What I would probably do is this:

Get an idea of how long the actual execution time of the Special Job workflow takes.
You could utilize the Execution_time_metanode for this. If it is under 30 min, great.
This is to keep tabs on how long it’s actually running, in case data makes it increase, so you can take corrective measures before it exceeds the 30m threshold.

KNIME server feeds jobs to its executor(s) on a first-come, first-serve, up-to-capacity basis. So there’s no individual “kill this job if it runs longer than X min, but only this one job” options.
If you have jobs running hours, then the first thing I’d probably do is take a hard look at how much resources (core tokens and heap) the executor is getting. Heap to ensure it has the memory to handle all the jobs and data it’s being asked to, and cores/tokens to ensure it can crunch things fast enough to not make things take forever to finish.

But, assuming that just buffing your existing executor won’t quite cut it, another thing you can do is set up Distributed Executors [1] so that you have an executor basically dedicated to time-sensitive jobs like your Special Job.
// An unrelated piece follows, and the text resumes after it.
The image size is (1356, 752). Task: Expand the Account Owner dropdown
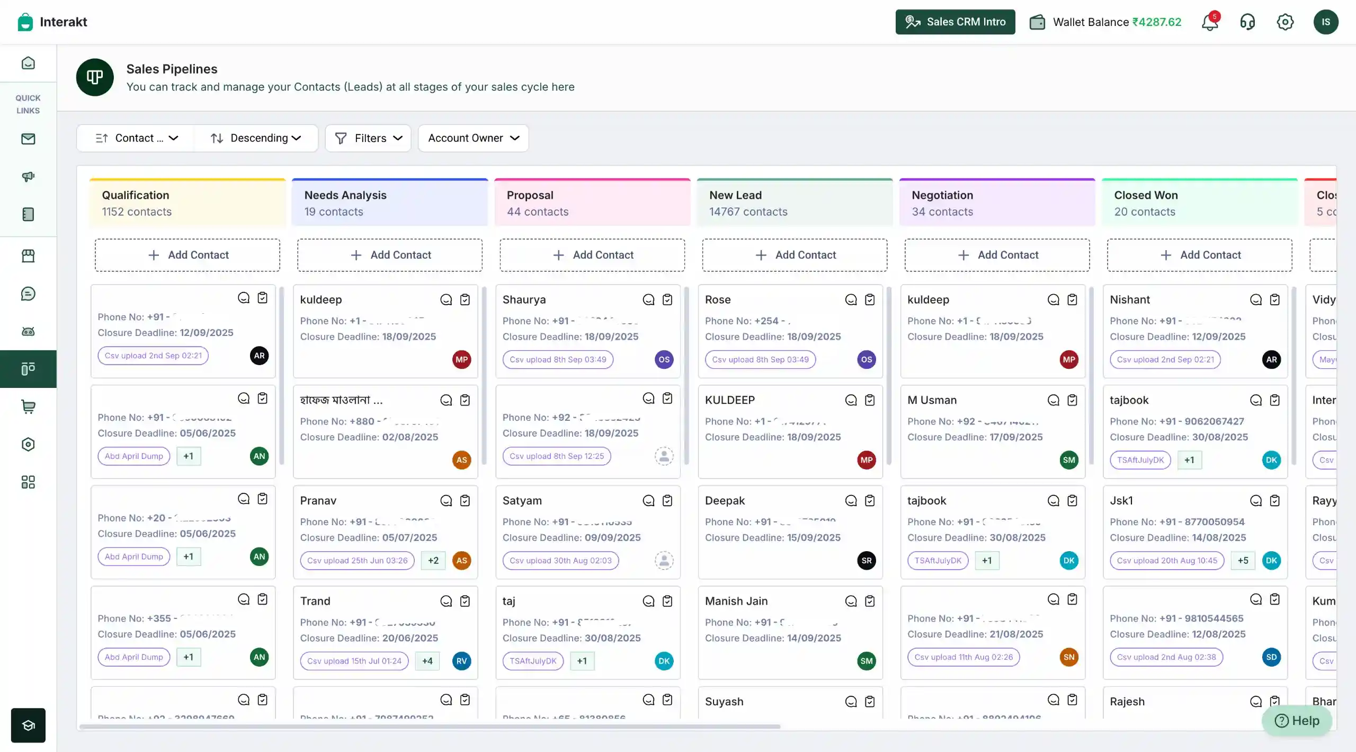472,138
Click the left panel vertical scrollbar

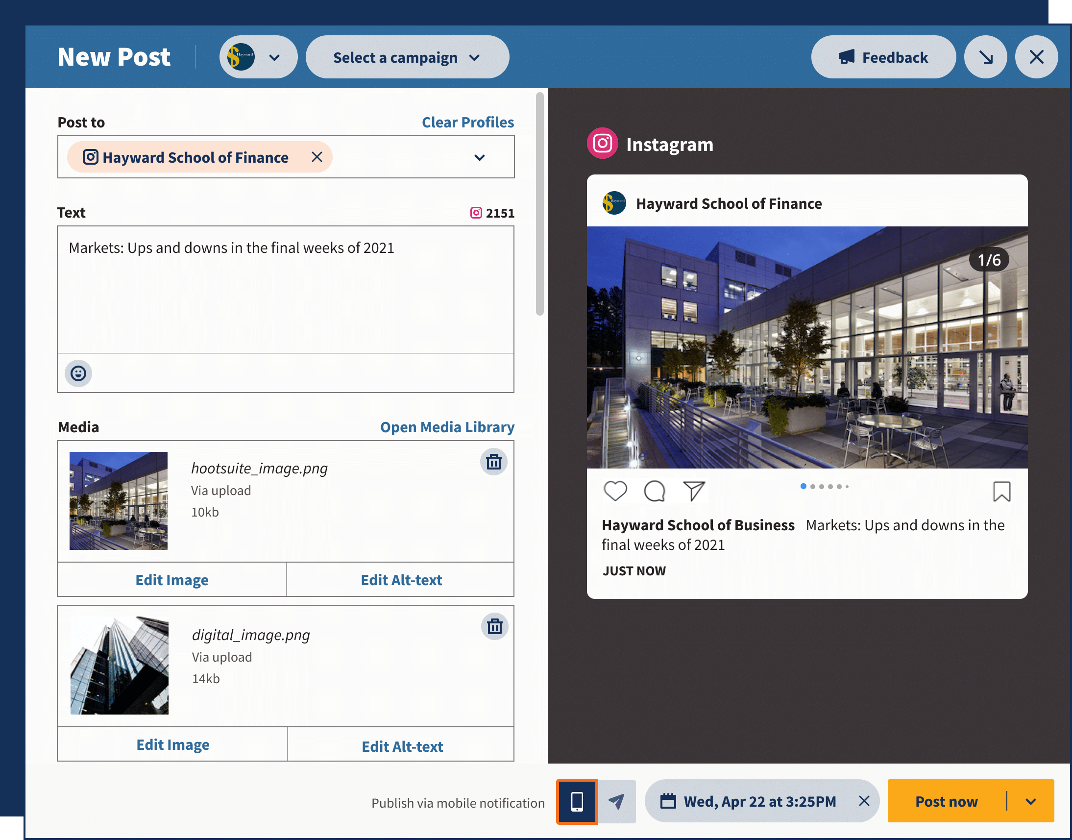click(539, 204)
Then, you use Workflow Pinning [2] to route those special jobs to your super-fast executor so that it’s not sitting in queue with slower traffic.

Then, as long as its data doesn’t grow too much and it stays under the 30m, you’ll be golden.

[1] KNIME Server Installation Guide
[2] KNIME Server Administration Guide

wkhan · August 9, 2024, 12:59am

The max execution time Nick provided would be the setting to globally cancel all workflows after 20m’s.

Another idea might be to run a scheduled job that periodically polls what is running on the server and calculates it’s run time. You could then be a bit more precise with specific workflows you want to cancel/keep alive.

Ultimately, and depending on your circumstance, I don’t think its a good idea to cancel anything due to resource constraints and would recommend you reach out to your KNIME Contact about figuring out a solution together. You could look at segregating and prioritizing workflows with Distributed Execution or maybe just partner to find a few more CPU/Memory as a longer-term solution.

It sounds like these are important workflows and its not too expensive to increase compute sizes so that the business doesn’t need to affected long-term.

system · November 7, 2024, 1:00am

This topic was automatically closed 90 days after the last reply. New replies are no longer allowed.